Start of Block
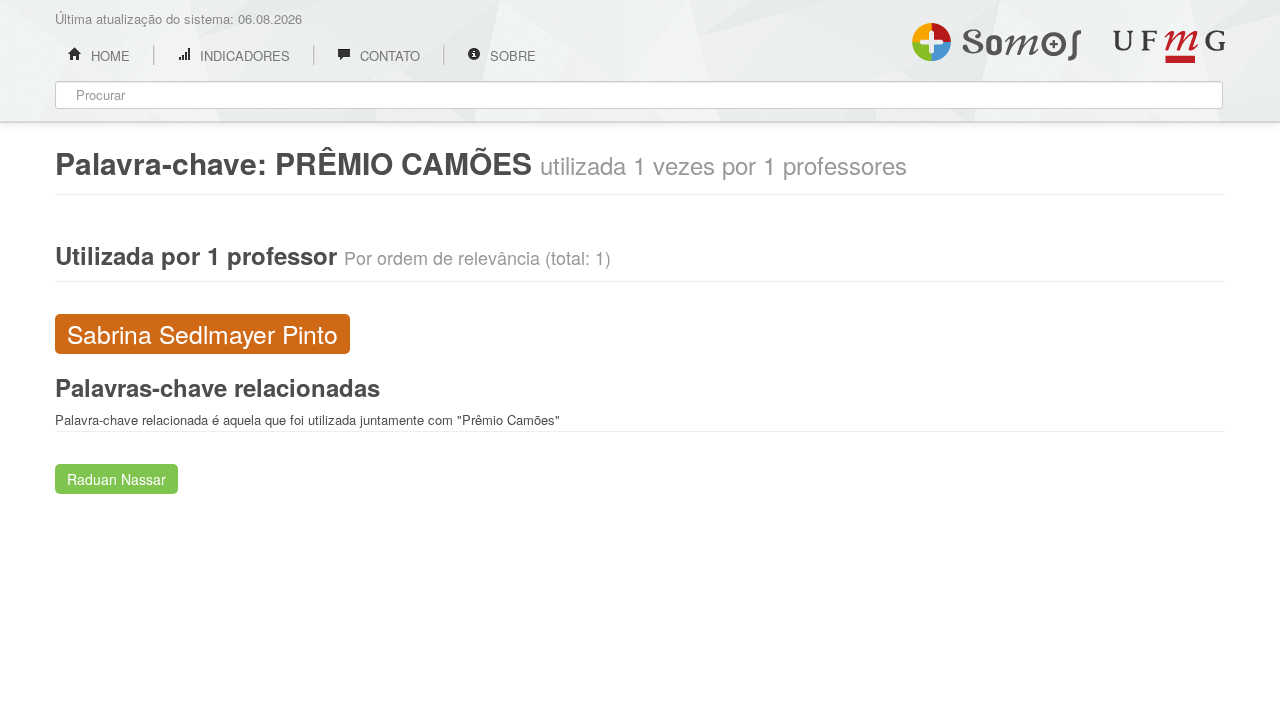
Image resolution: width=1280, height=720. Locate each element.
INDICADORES (243, 55)
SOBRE (511, 55)
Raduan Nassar (116, 479)
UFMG (1169, 46)
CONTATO (388, 55)
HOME (108, 55)
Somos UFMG (996, 38)
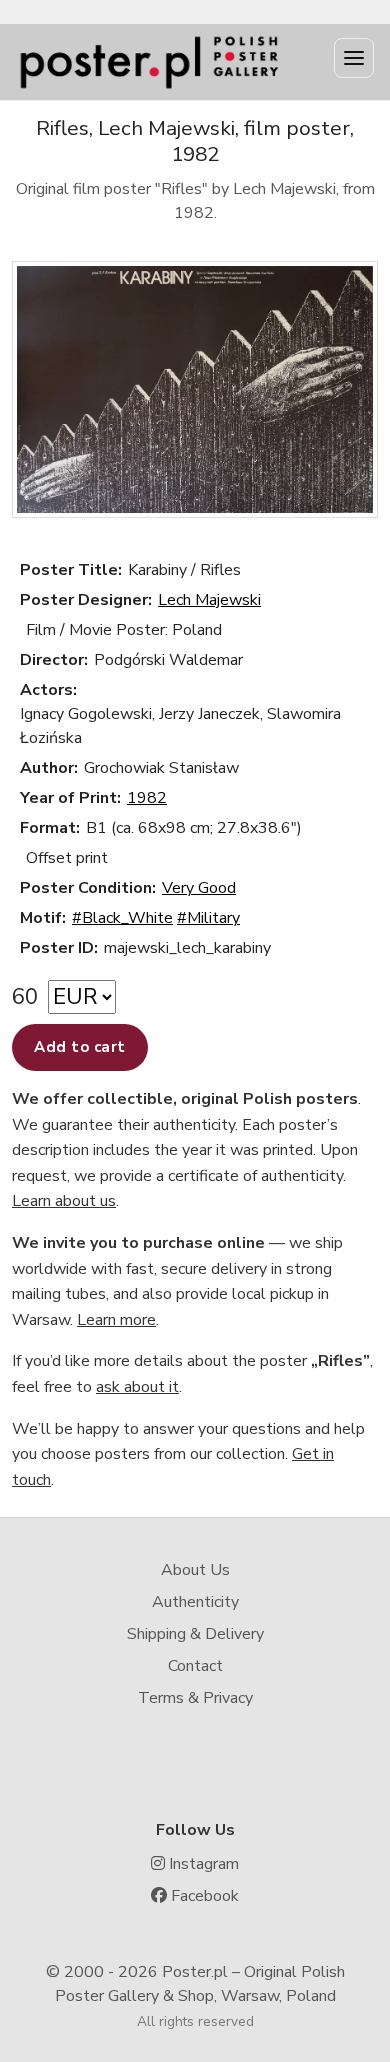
End of Block
### YOUR ASSIGNMENT
Only the pictures are to be left out; print everything else in the listing exactly.

### RESULT BELOW
Image resolution: width=1280, height=720. Locate each element.
INDICADORES (243, 55)
SOBRE (511, 55)
Raduan Nassar (116, 479)
UFMG (1169, 46)
CONTATO (388, 55)
HOME (108, 55)
Somos UFMG (996, 38)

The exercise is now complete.